Yes, FINALLY! 😀 I finally managed to get my first dose of the vaccine in the later half of May. Just like almost everyone else in Ontario, I was also getting tired of the wait. And you could see the desperation I was feeling to get vaccinated because in normal circumstances, I’m quite scared of needles, but for the Covid vaccine, I jumped at the first chance I got haha! After hearing other people’s experiences with high fever, body-ache and overall fatigue, I kind of prepared myself for the worst, going as far as to prepare meals in advance. However, the whole ordeal turned out to be a bit anti-climatic because I only developed a slight fever on the second day and had a big headache the next! Thankfully, the sore arm didn’t give me too much of trouble. Even though, there’s one more dose I need to take, I sure feel safer now in going out in the public places.

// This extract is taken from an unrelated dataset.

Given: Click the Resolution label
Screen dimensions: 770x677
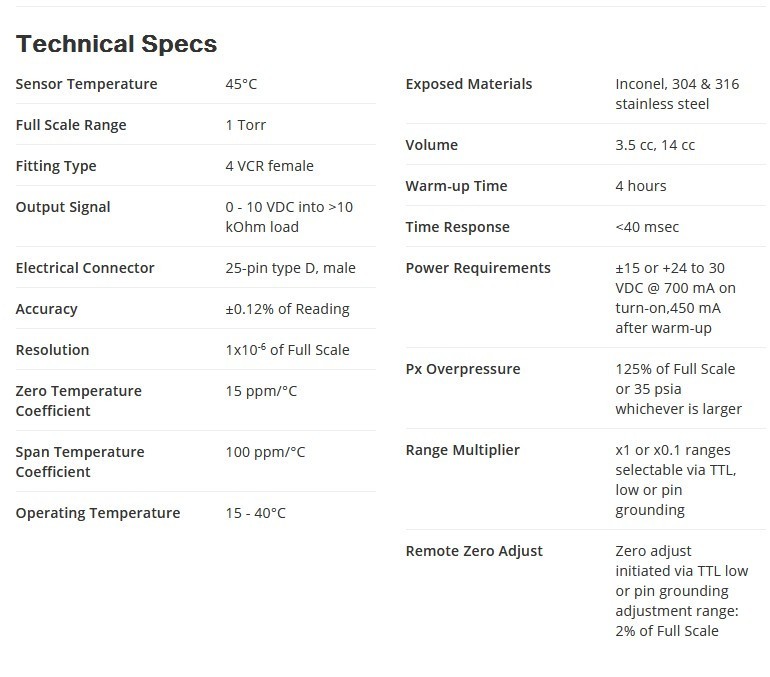Looking at the screenshot, I should tap(52, 350).

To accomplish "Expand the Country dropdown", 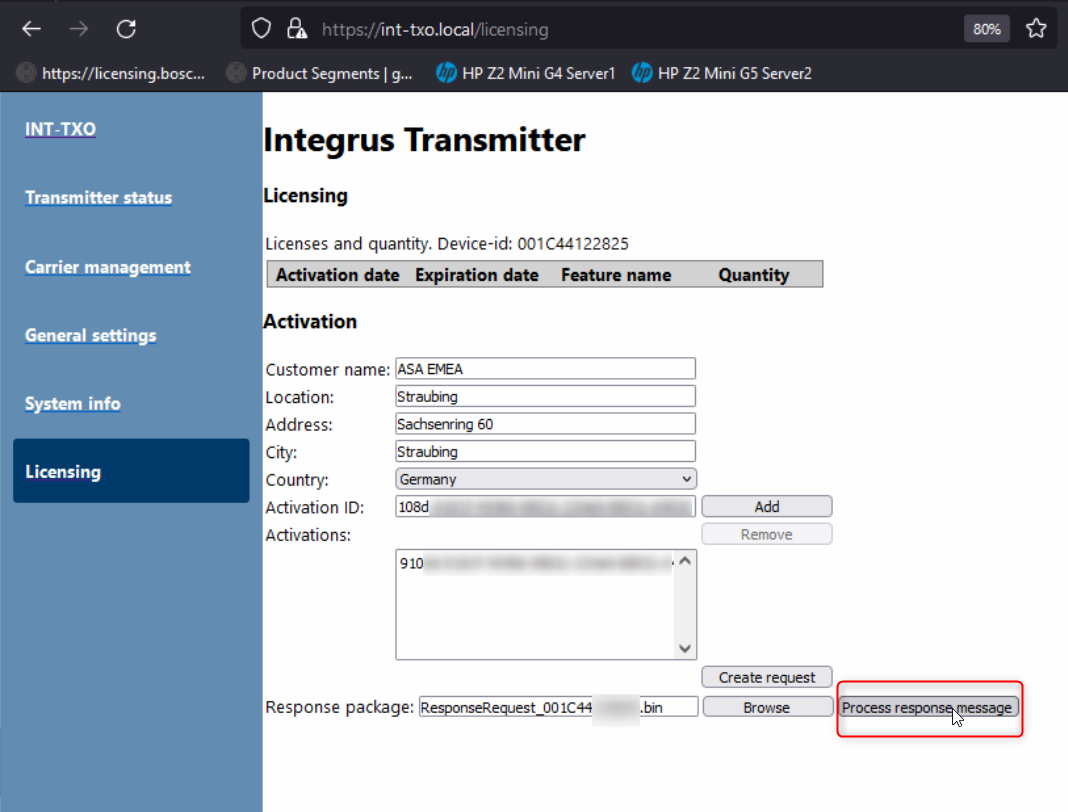I will [x=546, y=479].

To end this blog on a fun note, I thought I’d share some of the pictures I took of these really beautiful flowers I saw on my daily walks (which is such a welcomed change from my life back at home!). I got inspired by Leah and her last blog post and tried my hand at some experimental photography as well haha. Here are some of the shots that I think turned out quite nice. To be honest, I enjoyed the post-capture editing process much more than the photography itself, always have (a potential future blog may be?). But it was still a lot of fun trying to play with angles and perspectives to see which ones bring out the beauty of these flowers the most.